I have discussed this point previously here and here. Again, either women have experienced a remarkable streak of luck in the past 18 months, the abortion advocacy groups are terribly understaffed in their legal departments, or Planned Parenthood and others were lying about the medical necessity of partial birth abortion. But in any case, someone now arguing for such an exception should bear the burden to demonstrate why the lack of a health exception for partial birth abortions has been a burden on women for the past 18 months.

Friday, April 25, 2008

So, I ask again. Was Planned Parenthood Lying?

Or perhaps they're just understaffed?

One year ago last Friday, on April 18, 2007, the Supreme Court rejected facial challenges to the constitutionality of the federal Partial Birth Abortion Ban. Before and after the Court's ruling in Gonzalez v. Carhart, Planned Parenthood attorneys had warned that permitting the ban on partial birth abortions to go into effect would threaten women's health. Expressing the same concerns, Justice Ginsburg predicted and invited as-applied challenges to the PBA ban to protect womens' health.
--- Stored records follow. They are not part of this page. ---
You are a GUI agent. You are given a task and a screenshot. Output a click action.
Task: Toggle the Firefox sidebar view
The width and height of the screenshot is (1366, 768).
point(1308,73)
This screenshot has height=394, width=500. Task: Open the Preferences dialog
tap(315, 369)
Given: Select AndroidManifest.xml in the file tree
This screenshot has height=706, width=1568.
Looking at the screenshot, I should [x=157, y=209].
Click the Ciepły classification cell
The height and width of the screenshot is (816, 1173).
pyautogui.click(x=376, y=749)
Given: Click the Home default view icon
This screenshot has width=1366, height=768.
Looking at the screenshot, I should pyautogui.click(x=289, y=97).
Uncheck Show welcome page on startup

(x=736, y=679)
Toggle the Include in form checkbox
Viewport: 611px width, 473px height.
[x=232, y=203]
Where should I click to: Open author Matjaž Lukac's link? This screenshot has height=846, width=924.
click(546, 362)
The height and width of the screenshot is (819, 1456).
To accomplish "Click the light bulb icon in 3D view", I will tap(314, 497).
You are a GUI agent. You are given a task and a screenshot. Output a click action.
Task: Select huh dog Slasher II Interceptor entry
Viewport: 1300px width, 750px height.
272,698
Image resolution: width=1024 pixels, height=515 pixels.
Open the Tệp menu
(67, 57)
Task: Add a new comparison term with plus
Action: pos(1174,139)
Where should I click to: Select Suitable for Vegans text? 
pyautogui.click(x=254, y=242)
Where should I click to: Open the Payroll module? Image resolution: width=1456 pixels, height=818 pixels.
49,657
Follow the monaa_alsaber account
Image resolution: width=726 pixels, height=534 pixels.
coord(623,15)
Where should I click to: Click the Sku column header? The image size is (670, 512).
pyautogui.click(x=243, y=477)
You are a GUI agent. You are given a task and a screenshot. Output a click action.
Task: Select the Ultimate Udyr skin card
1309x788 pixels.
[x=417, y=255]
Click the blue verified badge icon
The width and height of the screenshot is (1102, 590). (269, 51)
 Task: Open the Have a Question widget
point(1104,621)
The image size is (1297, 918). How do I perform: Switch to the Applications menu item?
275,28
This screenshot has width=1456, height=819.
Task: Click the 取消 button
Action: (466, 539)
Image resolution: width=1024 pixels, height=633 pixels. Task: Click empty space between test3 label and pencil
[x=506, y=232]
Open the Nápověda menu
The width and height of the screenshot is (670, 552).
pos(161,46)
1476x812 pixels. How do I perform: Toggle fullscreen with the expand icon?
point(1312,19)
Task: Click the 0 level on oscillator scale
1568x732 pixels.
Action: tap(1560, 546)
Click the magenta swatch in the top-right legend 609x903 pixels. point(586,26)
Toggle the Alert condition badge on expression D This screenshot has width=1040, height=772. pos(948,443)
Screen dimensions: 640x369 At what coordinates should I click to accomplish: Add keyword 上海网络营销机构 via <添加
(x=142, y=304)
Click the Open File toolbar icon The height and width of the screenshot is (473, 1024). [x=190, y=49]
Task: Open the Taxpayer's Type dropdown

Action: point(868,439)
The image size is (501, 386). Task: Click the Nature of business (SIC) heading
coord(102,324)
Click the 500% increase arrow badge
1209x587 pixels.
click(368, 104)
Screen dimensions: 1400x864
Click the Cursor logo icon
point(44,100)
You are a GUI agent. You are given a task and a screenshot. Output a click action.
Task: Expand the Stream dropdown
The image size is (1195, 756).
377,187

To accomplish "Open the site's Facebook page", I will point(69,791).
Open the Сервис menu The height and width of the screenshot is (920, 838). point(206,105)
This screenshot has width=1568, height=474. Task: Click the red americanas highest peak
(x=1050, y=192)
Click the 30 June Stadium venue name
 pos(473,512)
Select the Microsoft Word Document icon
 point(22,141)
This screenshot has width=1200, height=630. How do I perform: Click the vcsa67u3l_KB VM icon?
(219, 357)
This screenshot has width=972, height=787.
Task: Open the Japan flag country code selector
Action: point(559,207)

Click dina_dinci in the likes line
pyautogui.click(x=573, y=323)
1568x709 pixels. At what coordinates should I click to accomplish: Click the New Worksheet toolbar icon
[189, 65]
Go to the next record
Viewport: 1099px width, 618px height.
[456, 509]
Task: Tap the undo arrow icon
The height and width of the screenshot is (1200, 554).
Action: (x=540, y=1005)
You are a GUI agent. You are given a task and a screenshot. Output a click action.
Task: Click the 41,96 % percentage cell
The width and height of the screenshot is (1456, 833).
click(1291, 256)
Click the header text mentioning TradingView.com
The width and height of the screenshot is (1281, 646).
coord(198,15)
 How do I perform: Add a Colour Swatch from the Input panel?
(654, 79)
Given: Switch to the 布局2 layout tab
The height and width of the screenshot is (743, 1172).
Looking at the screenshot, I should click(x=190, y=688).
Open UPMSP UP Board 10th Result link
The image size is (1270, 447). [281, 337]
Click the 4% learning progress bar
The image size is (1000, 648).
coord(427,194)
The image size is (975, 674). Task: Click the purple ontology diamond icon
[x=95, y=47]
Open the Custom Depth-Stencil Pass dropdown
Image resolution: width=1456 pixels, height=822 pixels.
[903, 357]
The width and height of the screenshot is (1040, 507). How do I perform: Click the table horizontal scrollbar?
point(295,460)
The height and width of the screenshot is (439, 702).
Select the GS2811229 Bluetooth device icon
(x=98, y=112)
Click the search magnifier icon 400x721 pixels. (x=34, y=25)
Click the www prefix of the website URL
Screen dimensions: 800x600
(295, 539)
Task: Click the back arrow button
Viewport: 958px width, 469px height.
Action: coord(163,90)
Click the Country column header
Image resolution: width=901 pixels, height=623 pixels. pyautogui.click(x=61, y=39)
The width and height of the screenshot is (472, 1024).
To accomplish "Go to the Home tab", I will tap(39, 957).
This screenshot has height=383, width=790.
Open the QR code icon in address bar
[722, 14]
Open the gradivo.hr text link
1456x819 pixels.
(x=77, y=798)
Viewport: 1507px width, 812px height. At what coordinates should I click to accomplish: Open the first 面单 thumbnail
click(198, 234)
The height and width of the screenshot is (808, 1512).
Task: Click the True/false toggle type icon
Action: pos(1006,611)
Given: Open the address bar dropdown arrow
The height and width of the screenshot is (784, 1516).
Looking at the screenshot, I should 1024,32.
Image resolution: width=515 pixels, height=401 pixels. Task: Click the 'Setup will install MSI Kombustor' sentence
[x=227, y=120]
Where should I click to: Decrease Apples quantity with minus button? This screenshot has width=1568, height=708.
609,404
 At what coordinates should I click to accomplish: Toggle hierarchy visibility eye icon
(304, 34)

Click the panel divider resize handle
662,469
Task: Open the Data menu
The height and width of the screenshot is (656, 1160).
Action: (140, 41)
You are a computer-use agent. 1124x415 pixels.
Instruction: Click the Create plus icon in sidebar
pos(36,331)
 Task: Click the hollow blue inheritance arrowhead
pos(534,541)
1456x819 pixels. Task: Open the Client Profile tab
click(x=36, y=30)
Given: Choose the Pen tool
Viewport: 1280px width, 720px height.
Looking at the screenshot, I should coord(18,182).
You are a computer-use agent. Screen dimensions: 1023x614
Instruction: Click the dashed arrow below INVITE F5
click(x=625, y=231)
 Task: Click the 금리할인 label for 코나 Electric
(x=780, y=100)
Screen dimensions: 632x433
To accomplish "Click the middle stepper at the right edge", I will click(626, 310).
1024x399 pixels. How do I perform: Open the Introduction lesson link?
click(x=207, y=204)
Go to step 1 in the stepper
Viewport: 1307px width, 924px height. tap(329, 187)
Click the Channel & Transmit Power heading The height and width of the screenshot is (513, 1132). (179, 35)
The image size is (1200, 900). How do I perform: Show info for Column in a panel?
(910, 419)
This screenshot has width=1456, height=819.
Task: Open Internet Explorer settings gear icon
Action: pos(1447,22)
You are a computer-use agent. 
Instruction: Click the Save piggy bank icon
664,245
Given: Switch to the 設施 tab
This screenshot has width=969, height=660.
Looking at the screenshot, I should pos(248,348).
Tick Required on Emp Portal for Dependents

Ninety-seven days after the decision I noted here that it was odd then that Planned Parenthood had not brought such an as-applied challenge. After all, according to Planned Parenthood, 6 partial birth abortions were occurring per day. Assuming the truth of this figure - and it was likely a gross understatement - there have now been 2232 partial birth abortions that have NOT happened as a result of the Court's decision last April. Ed Whalen also notes that the attempted explanations for Planned Parenthood's failure to bring an as applied challenge on behalf of one of these thousands of women no longer hold water (and never did).

So, I ask again. Is it possible that Planned Parenthood wasn't being entirely truthful when it told the Court that partial birth abortion was necessary to protect womens' health? Or have we just witnessed 372 remarkably lucky days?